> WORK REQUIRED
Copy the lines below word for word, but leave out the pictures.

Source records
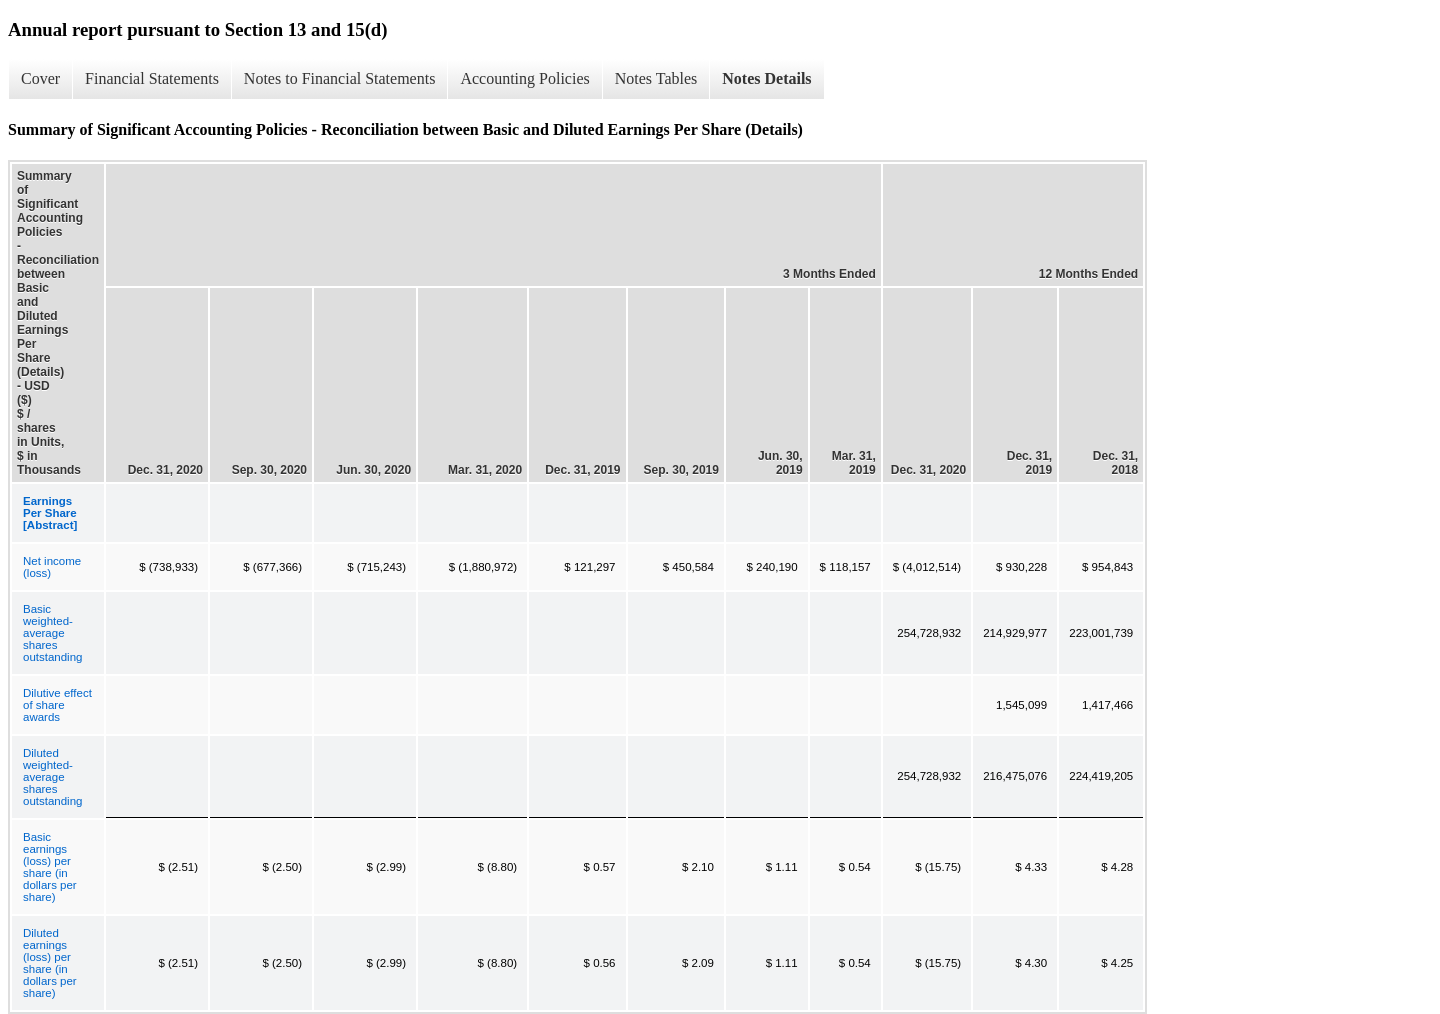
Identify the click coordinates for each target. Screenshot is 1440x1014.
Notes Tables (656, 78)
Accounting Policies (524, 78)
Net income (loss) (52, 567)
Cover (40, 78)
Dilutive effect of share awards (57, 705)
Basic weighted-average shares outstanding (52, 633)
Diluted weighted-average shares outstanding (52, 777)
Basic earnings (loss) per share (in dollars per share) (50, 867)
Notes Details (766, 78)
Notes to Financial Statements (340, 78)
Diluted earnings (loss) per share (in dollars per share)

> RESPONSE TO THIS EXERCISE
Identify the click coordinates for each target. Screenshot is 1440x1014.
Notes Tables (656, 78)
Accounting Policies (524, 78)
Net income (loss) (52, 567)
Cover (40, 78)
Dilutive effect of share awards (57, 705)
Basic weighted-average shares outstanding (52, 633)
Diluted weighted-average shares outstanding (52, 777)
Basic earnings (loss) per share (in dollars per share) (50, 867)
Notes Details (766, 78)
Notes to Financial Statements (340, 78)
Diluted earnings (loss) per share (in dollars per share)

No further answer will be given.